Que tipo de estruturação é necessária?
É a estruturação do profissional, a educação como algo maior, que precisamos reinventar. Esse passado em que você poderia ficar 15, 20, 30 anos em uma profissão fazendo mais ou menos a mesma coisa, se aposentar e ser feliz, isso não faz mais parte do nosso mundo. E esse desafio está ligado à educação do século 21, à reestruturação do que está sendo feito e à necessidade de treinar esse novo profissional, ajudar esse aluno, esse jovem na escola a entender e a buscar isso. Aquilo que é repetitivo está sendo automatizado e vai ser substituído. Se um jovem que está ingressando no mercado de trabalho está fazendo algo que pode ser trocado por algum mecanismo, será substituído. Tem de buscar reformulação, e isso passa pela educação. Muito maior do que as discussões que estão acontecendo hoje, muito maior do que as discussões de qualquer tempo, de qualquer governo. De fato, educação nunca foi prioridade para nenhum dos governos. Nem de Estado, nem de município, nem federal. Isso é um pouco de frustração profissional versus sentimento. É emocional e técnico ao mesmo tempo. É o grande "x" da história da Agenda 2020, se fosse fazer checklist.
Em matéria de infraestrutura, o que faltou acontecer?
Muita coisa. O emblemático é ainda a discussão do aeroporto Salgado Filho, a extensão da pista. Se calcula mais de R$ 1 bilhão de negócios que deixam de ser gerados por ano ali. Se a gente coloca isso em 10 anos, é emprego dado em Viracopos, em Guarulhos, em São Paulo, em vez do Salgado Filho. No terminal de cargas, é imposto que deixa de ser gerado, são empresas que se inviabilizaram porque têm o aumento do custo de transporte, que tem de colocar (a carga) no caminhão e se deslocar para São Paulo em vez de colocar em um avião de carga no Salgado Filho. Às vezes, a gente não tem a dimensão de quanto isso pode representar em termos de economia mas quando a gente joga em uma década, tudo vira bilhões. É emblemático e importante. Dentro da infraestrutura, é o mais frustrante. Tomara que agora aconteça.
O que é o Transforma RS?
A gente tem trabalhado há alguns meses. Tanto a Polo RS, que tem história grande na atração de investimentos, está ajudando o governo do Estado na reestruturação desta área quanto a Agenda 2020, com projetos estruturantes. E há o PGQP (Programa Gaúcho de Qualidade e Produtividade), que trabalhou muito com processos. A união dessas questões todas estamos trabalhando em três eixos. Um de dia a dia, que tem muito a ver com processos e necessidades, desde a reforma de uma escola ao buraco em uma via, aquilo que é percebido pela sociedade. Há um eixo estruturante, que são os projetos da Agenda 2020, que o governo anterior trabalhou muito e o atual continua trabalhando. Parte disso são medidas que estão sob análise da Assembleia Legislativa. Também não podemos perder o foco de futuro, no que o RS pode ser competitivo ou já é nesse mundo novo? É no agronegócio? Que parte do agronegócio? É na TI, com parques tecnológicos? O que dentro disso? Então, é no que podemos nos diferenciar e na formação da educação. O equilíbrio destes eixos é o que estamos chamando de Transforma RS, que vai ter o trabalho iniciado em 2020.

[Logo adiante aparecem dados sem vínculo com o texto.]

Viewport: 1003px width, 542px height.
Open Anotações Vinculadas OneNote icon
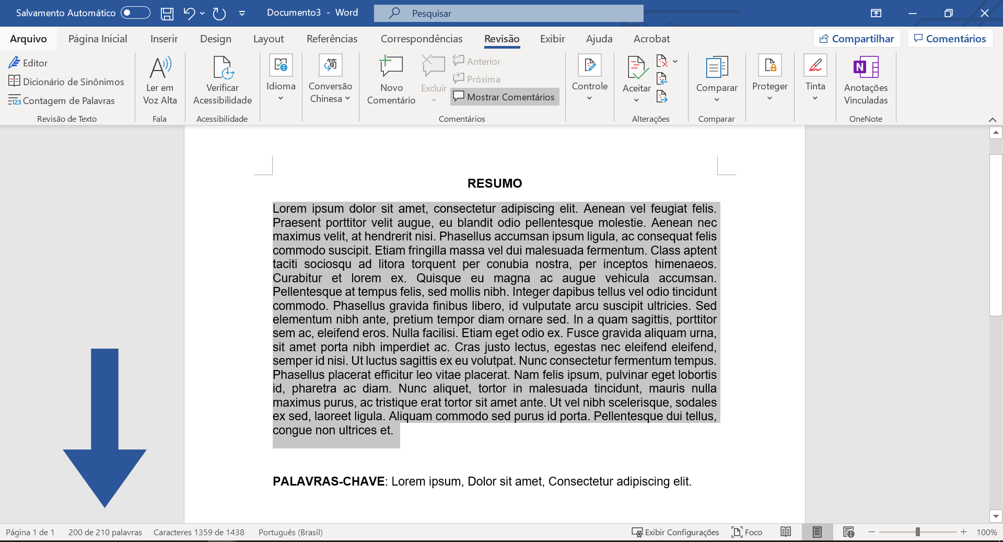[x=866, y=81]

Qual é a bola de ferro do RS?
Além da questão da educação, é a organização da gestão pública. Temos um poder público hoje que é completamente incompatível, temos impostos dos mais elevados do Brasil. Há algum tempo estive em Blumenau e paguei cerca de R$ 0,50 mais barato o litro da gasolina. Então, essa reorganização da gestão pública, que não é culpa do servidor ou de um governo específico, mas de uma história que nós, sociedade, deixamos ir piorando um pouco mais a cada ano e nunca demos um basta. A desorganização da gestão pública tenho certeza que é a bola de ferro do nosso desenvolvimento. Quebrar essa bola de ferro pode nos levar para outra situação.